# [Task details]
Revise the records below by replacing each occurrence of "Instruction" with "Directive", leaving everything else unchanged.

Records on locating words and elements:
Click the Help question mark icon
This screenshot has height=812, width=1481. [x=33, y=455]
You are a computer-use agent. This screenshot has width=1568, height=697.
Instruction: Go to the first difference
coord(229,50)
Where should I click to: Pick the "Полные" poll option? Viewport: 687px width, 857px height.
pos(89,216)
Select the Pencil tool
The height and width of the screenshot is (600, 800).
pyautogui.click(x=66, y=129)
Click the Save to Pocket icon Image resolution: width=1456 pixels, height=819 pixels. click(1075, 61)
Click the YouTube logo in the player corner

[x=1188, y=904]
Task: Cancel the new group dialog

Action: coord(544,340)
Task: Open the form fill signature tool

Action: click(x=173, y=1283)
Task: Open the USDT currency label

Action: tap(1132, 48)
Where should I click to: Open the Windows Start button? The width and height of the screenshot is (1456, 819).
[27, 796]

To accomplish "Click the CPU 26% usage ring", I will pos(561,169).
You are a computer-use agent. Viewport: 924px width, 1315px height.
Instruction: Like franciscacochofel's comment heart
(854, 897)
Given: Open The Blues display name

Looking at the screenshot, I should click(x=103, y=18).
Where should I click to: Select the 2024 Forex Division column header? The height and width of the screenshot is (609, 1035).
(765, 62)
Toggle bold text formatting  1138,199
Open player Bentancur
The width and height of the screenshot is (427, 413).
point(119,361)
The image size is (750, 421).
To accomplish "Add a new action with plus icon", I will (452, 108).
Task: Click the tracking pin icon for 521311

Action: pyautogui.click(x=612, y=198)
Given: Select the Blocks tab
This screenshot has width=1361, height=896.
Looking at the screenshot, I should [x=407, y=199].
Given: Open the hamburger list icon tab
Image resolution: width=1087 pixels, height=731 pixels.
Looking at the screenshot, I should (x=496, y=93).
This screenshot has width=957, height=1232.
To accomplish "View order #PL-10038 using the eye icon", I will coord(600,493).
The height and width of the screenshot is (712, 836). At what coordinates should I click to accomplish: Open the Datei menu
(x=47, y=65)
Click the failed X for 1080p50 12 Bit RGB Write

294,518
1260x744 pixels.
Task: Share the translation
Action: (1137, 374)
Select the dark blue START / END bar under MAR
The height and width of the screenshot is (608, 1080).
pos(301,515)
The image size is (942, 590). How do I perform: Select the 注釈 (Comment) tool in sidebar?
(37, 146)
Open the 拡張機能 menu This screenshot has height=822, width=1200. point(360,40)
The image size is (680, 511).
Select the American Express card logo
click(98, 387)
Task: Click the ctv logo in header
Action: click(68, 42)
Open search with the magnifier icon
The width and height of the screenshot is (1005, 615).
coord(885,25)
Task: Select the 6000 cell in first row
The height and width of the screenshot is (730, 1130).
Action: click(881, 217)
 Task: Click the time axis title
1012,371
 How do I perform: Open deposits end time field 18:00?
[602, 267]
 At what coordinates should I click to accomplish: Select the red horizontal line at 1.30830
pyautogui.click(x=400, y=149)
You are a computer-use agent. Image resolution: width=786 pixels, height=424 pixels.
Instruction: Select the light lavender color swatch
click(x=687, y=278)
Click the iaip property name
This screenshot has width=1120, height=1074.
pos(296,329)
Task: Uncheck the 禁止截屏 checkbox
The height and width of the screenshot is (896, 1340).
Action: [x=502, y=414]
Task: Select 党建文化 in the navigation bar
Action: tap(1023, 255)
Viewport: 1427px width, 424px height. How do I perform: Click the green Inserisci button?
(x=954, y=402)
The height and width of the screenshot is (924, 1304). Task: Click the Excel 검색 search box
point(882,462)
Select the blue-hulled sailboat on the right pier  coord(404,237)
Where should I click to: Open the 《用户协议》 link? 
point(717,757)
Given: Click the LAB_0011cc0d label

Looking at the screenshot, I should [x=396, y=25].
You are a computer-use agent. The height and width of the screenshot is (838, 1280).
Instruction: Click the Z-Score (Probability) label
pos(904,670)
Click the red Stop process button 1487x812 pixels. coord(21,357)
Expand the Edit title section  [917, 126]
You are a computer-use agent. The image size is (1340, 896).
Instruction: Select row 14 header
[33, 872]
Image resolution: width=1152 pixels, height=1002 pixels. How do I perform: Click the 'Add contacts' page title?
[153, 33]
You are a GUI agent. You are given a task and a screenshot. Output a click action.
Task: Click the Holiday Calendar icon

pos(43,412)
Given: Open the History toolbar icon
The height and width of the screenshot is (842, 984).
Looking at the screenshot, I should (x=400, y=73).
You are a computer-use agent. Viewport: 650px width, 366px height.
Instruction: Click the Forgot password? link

# [Worked answer]
Click the Help question mark icon
This screenshot has height=812, width=1481. [x=33, y=455]
You are a computer-use agent. This screenshot has width=1568, height=697.
Directive: Go to the first difference
coord(229,50)
Where should I click to: Pick the "Полные" poll option? Viewport: 687px width, 857px height.
pos(89,216)
Select the Pencil tool
The height and width of the screenshot is (600, 800).
pyautogui.click(x=66, y=129)
Click the Save to Pocket icon Image resolution: width=1456 pixels, height=819 pixels. click(1075, 61)
Click the YouTube logo in the player corner

[x=1188, y=904]
Task: Cancel the new group dialog

Action: coord(544,340)
Task: Open the form fill signature tool

Action: click(x=173, y=1283)
Task: Open the USDT currency label

Action: tap(1132, 48)
Where should I click to: Open the Windows Start button? The width and height of the screenshot is (1456, 819).
[27, 796]

To accomplish "Click the CPU 26% usage ring", I will pos(561,169).
You are a computer-use agent. Viewport: 924px width, 1315px height.
Directive: Like franciscacochofel's comment heart
(854, 897)
Given: Open The Blues display name

Looking at the screenshot, I should click(x=103, y=18).
Where should I click to: Select the 2024 Forex Division column header? The height and width of the screenshot is (609, 1035).
(765, 62)
Toggle bold text formatting  1138,199
Open player Bentancur
The width and height of the screenshot is (427, 413).
point(119,361)
The image size is (750, 421).
To accomplish "Add a new action with plus icon", I will (452, 108).
Task: Click the tracking pin icon for 521311

Action: pyautogui.click(x=612, y=198)
Given: Select the Blocks tab
This screenshot has width=1361, height=896.
Looking at the screenshot, I should [x=407, y=199].
Given: Open the hamburger list icon tab
Image resolution: width=1087 pixels, height=731 pixels.
Looking at the screenshot, I should (x=496, y=93).
This screenshot has width=957, height=1232.
To accomplish "View order #PL-10038 using the eye icon", I will coord(600,493).
The height and width of the screenshot is (712, 836). At what coordinates should I click to accomplish: Open the Datei menu
(x=47, y=65)
Click the failed X for 1080p50 12 Bit RGB Write

294,518
1260x744 pixels.
Task: Share the translation
Action: (1137, 374)
Select the dark blue START / END bar under MAR
The height and width of the screenshot is (608, 1080).
pos(301,515)
The image size is (942, 590). How do I perform: Select the 注釈 (Comment) tool in sidebar?
(37, 146)
Open the 拡張機能 menu This screenshot has height=822, width=1200. point(360,40)
The image size is (680, 511).
Select the American Express card logo
click(98, 387)
Task: Click the ctv logo in header
Action: click(68, 42)
Open search with the magnifier icon
The width and height of the screenshot is (1005, 615).
coord(885,25)
Task: Select the 6000 cell in first row
The height and width of the screenshot is (730, 1130).
Action: click(881, 217)
 Task: Click the time axis title
1012,371
 How do I perform: Open deposits end time field 18:00?
[602, 267]
 At what coordinates should I click to accomplish: Select the red horizontal line at 1.30830
pyautogui.click(x=400, y=149)
You are a computer-use agent. Image resolution: width=786 pixels, height=424 pixels.
Directive: Select the light lavender color swatch
click(x=687, y=278)
Click the iaip property name
This screenshot has width=1120, height=1074.
pos(296,329)
Task: Uncheck the 禁止截屏 checkbox
The height and width of the screenshot is (896, 1340).
Action: [x=502, y=414]
Task: Select 党建文化 in the navigation bar
Action: tap(1023, 255)
Viewport: 1427px width, 424px height. How do I perform: Click the green Inserisci button?
(x=954, y=402)
The height and width of the screenshot is (924, 1304). Task: Click the Excel 검색 search box
point(882,462)
Select the blue-hulled sailboat on the right pier  coord(404,237)
Where should I click to: Open the 《用户协议》 link? 
point(717,757)
Given: Click the LAB_0011cc0d label

Looking at the screenshot, I should [x=396, y=25].
You are a computer-use agent. The height and width of the screenshot is (838, 1280).
Directive: Click the Z-Score (Probability) label
pos(904,670)
Click the red Stop process button 1487x812 pixels. coord(21,357)
Expand the Edit title section  [917, 126]
You are a computer-use agent. The image size is (1340, 896).
Directive: Select row 14 header
[33, 872]
Image resolution: width=1152 pixels, height=1002 pixels. How do I perform: Click the 'Add contacts' page title?
[153, 33]
You are a GUI agent. You are given a task and a screenshot. Output a click action.
Task: Click the Holiday Calendar icon

pos(43,412)
Given: Open the History toolbar icon
The height and width of the screenshot is (842, 984).
Looking at the screenshot, I should (x=400, y=73).
You are a computer-use agent. Viewport: 650px width, 366px height.
Directive: Click the Forgot password? link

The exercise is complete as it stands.